Kabar Angin dari Langit.

by: Andy Gunardi

Di sini saya tidak mengacu pada bab-bab yang ada dalam buku “Kabar angin dari langit”, karena saya merasa alur pemikiran penulis sebenarnya sudah jelas dan mudah dipahami. Saya akan meringkas buku tersebut secara global saja dan bentuk ringkasan yang saya pakai berupa sebuah ulasan.

     Pieter Berger adalah sosiolog yang terkenal. Berkenaan dengan hal itu tidak heran bila dalam tulisannya ini ia mendasarkan pada ilmu sosiologi yang dikuasainya dengan baik. Berkaitan dengan hal itu ia dalam prakata mengatakan bahwa ia berusaha melepaskan budaya yang melingkupi hidupnya, yaitu pandangan Max Weber. Di sini ia berusaha netral. Selain itu Berger dengan rendah hati mengakui keterbatasannya dalam bidang teologi. Ia ingin agar pembaca ikut berpikir ketika membaca pandangan-pandangan yang ia kemukakan dalam buku ini.

     Pada awal tulisannya Berger mencoba menggambarkan bahwa arus sekular menyebar dalam masyarakat modern. Ia mengutip perkataan Thomas Altizer, seorang teolog radikal yang mengatakan, “Kita harus menyadari bahwa kematian Allah merupakan kejadian historis, bahwa Allah telah wafat di dunia, dalam sejarah dan keberadaan kita”. Selanjutnya ia mengkemukakan tesis-tesis yang ingin mengatakan bahwa budaya sekular seakan-akan menggoncang Gereja dan mempertanyakan kehadiran Allah di dunia. Allah seakan-akan hanya sebuah kabar angin saja, bukan sebagai suatu realitas yang dihayati dan diyakini keberadaannya. Berkenaan dengan arus sekularisme itu muncul pandangan relativisme yang mengatakan bahwa kebenaran itu tergantung pada tempat di mana suatu budaya tumbuh. Selanjutnya perkembangan sosiologi seakan-akan membenarkan hal itu. Agama menjadi tersisih dan semakin mengecil. Di sinilah suatu kendala atau hambatan atau tantangan yang dihadapi oleh agama. Berkenaan dengan arus sekularisme yang meningkat Berger mengajukan suatu pemecahan. Pemecahan itu menggunakan pendekatan induktif. (Pendekatan induktif ialah pendekatan yang lebih mengacu pada realitas keadaan nyata dan berangkat dari sana dicari unsur-unsur transedensinya). Berangkat dari pemikiran itu Berger ingin mengatakan bahwa sosiologi dapat membantu.

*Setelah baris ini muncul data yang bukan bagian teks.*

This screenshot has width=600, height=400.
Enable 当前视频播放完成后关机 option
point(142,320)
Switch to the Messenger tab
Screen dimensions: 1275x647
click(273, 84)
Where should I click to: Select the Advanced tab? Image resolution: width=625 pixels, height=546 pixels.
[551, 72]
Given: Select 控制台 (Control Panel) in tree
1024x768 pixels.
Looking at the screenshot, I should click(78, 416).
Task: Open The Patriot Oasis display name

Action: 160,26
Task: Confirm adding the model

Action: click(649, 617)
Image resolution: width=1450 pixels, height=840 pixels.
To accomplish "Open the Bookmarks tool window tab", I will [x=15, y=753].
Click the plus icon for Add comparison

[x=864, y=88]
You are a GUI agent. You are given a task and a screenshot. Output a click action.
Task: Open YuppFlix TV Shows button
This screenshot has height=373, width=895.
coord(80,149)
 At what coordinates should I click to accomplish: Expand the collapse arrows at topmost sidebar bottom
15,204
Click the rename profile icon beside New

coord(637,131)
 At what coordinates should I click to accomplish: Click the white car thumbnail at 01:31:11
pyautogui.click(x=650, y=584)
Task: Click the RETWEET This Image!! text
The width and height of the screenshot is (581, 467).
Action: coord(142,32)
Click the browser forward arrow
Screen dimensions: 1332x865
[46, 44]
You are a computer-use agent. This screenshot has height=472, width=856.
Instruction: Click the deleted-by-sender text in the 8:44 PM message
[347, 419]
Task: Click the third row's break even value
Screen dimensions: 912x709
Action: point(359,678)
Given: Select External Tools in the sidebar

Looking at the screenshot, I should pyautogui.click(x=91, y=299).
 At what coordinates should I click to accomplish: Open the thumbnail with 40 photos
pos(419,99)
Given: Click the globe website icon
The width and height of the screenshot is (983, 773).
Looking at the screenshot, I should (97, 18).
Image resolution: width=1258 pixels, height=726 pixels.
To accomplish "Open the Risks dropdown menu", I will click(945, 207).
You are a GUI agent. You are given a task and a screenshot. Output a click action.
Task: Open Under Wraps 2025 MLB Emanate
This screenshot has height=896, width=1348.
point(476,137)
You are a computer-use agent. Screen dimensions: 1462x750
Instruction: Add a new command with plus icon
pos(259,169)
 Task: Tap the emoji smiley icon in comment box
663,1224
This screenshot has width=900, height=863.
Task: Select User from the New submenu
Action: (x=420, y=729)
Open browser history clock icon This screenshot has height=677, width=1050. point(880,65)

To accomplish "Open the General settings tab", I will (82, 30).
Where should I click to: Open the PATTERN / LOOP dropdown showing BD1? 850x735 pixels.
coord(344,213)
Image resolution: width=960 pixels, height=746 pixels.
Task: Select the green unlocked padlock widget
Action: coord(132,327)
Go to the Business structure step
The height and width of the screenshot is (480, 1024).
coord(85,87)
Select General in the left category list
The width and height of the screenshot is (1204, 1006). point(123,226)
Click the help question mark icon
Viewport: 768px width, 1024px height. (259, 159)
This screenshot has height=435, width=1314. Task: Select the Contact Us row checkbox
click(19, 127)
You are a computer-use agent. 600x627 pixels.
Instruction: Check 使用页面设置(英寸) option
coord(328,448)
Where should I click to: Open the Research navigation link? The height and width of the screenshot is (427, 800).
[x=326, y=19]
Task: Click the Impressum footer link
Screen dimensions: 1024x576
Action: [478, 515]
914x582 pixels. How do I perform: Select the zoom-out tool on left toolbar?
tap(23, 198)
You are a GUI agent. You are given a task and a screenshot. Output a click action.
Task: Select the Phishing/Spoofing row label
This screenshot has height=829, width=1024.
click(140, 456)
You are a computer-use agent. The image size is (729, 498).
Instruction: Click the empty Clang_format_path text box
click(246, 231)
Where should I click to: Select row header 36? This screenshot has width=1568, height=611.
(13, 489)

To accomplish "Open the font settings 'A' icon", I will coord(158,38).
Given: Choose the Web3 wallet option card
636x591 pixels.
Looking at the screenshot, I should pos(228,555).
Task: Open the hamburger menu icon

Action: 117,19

     Untuk memperjelas pandangannya itu Berger mencoba memberi contoh bahwa dalam masyarakat modern termaktub unsur-unsur transedensi, yaitu pengalaman bahwa manusia selalu cenderung pada tertib, pengalaman permainan, pengalaman harapan, pengalaman situasi batas, pengalaman tindakan yang dikutuk secara universal dan pengalaman humor.

     Berger juga memprotes para teolog yang cenderung menempatkan pandangan pada masa lampau. Yang penting bukan menyatakan kabar Yesus pada zamannya, namun bagaimana Yesus itu tetap hidup dalam masyarakat sekarang dalam rupa kasih, cinta dan pengharapan. Di sana orang akan segera melihat suatu hal yang transedensi. Bila hal itu dapat diterapkan dalam kehidupan sehari-hari kita akan mengubah pandangan Allah sebgai kabar angin menjadi sesuatu yang realitas ada di dunia dan tetap berkarya sampai sekarang.